There exists an even more troubling impact too, one that centres on EU-US trade relations. If US-based MNCs are compelled to pay (new) taxes on historical earnings based on past tax rulings, these companies could now become eligible for new foreign tax credits on those and future earnings, as carry-forwards. This bears further examination because it could ultimately result in “US taxpayers essentially footing the bill”, as Hatch, Schumer and their colleagues warned in the letter to Lew.

Members of the US Senate Committee on Finance also exhorted Lew to wield an obscure provision of the US tax code (26 US Code §891) that would enable the US to impose double taxation against companies and citizens from other countries as a potential retribution in response to discrimination against US companies.

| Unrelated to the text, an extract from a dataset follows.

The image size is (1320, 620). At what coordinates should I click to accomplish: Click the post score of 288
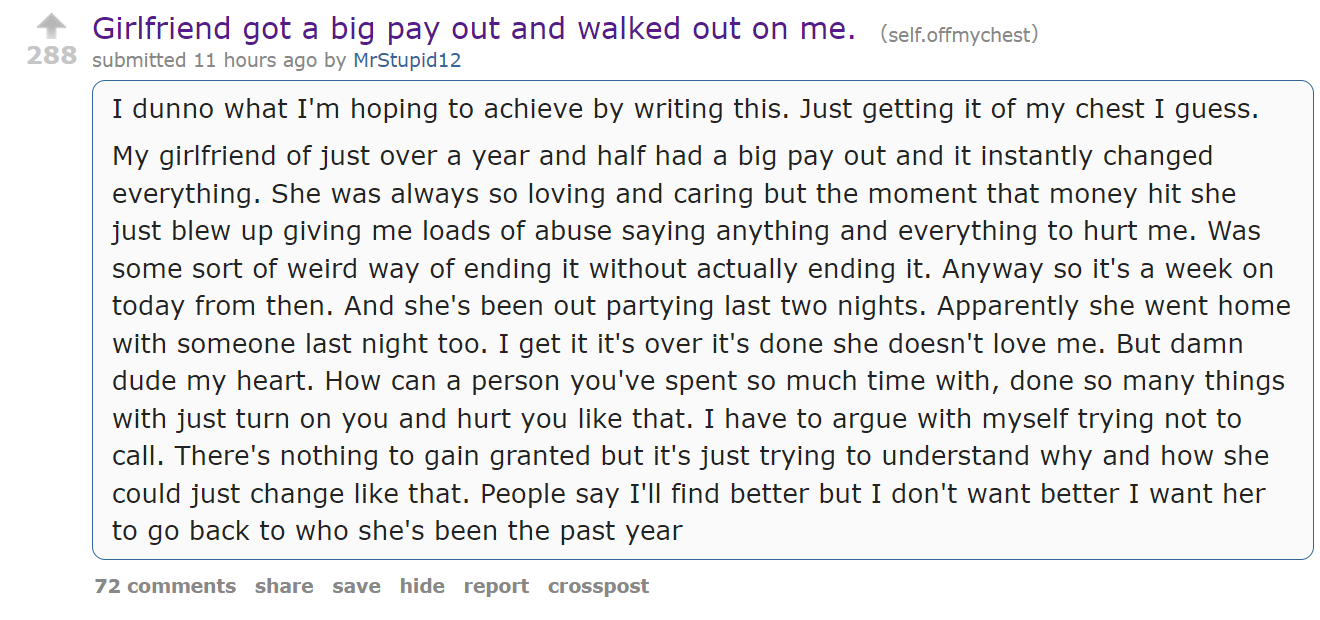click(51, 55)
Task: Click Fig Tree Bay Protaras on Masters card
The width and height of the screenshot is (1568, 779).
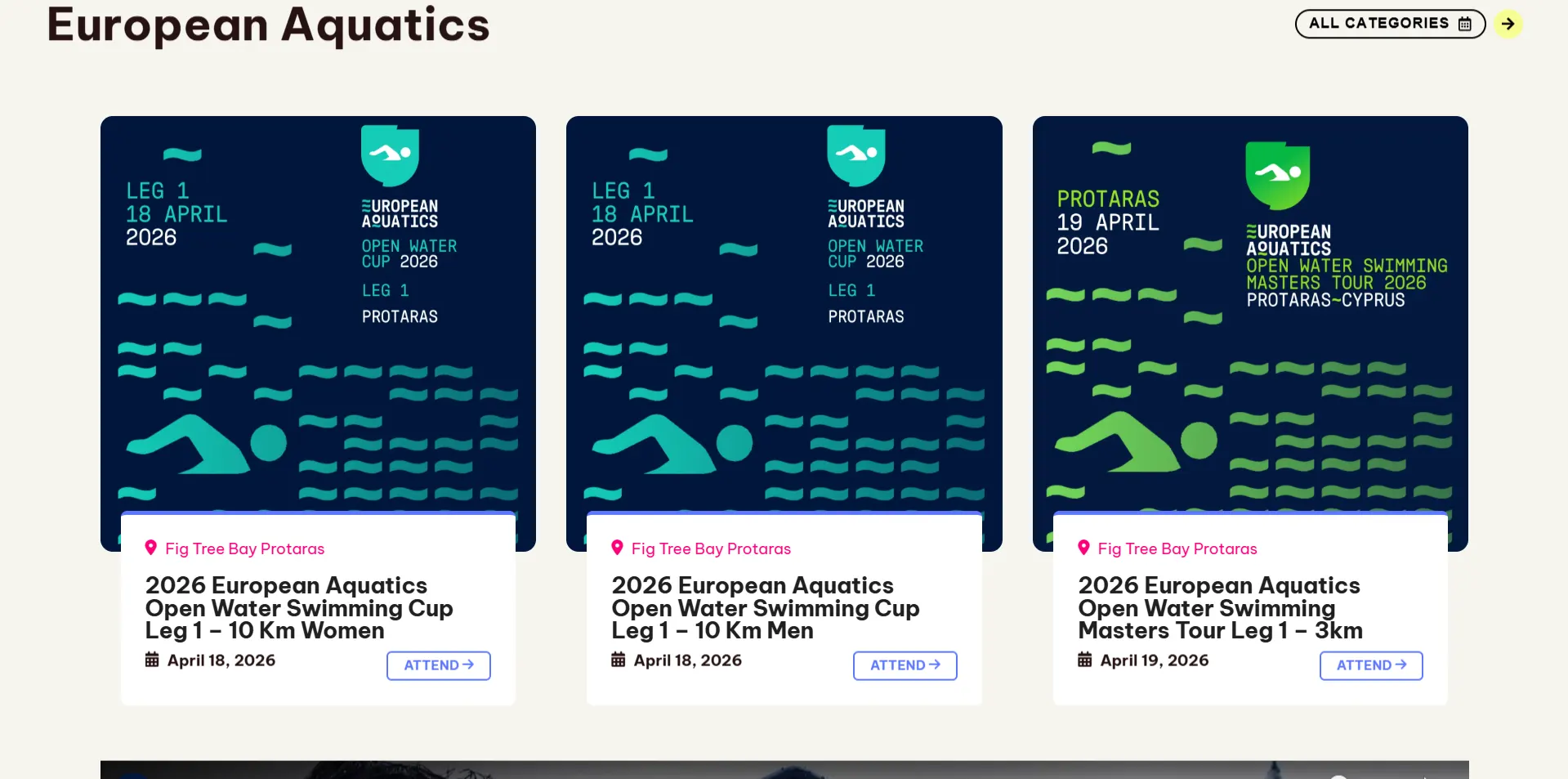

What started as the EC simply exercising its competitive authority to help out revenue-strapped member countries could morph into a storm of unintended effects around the world. None of these outcomes would likely be more stinging than an EU-US trade skirmish, which is why it behoves EC and US legal leaders to find some common ground, despite their divergent perspectives on legal systems and tax environments. This is where a game theory exercise that examines how rational actors should cooperate is applicable. Right now, as a downgraded global economic environment approaches, the EU faces a basic trade-off decision – one that pits short-term rewards against long-term value.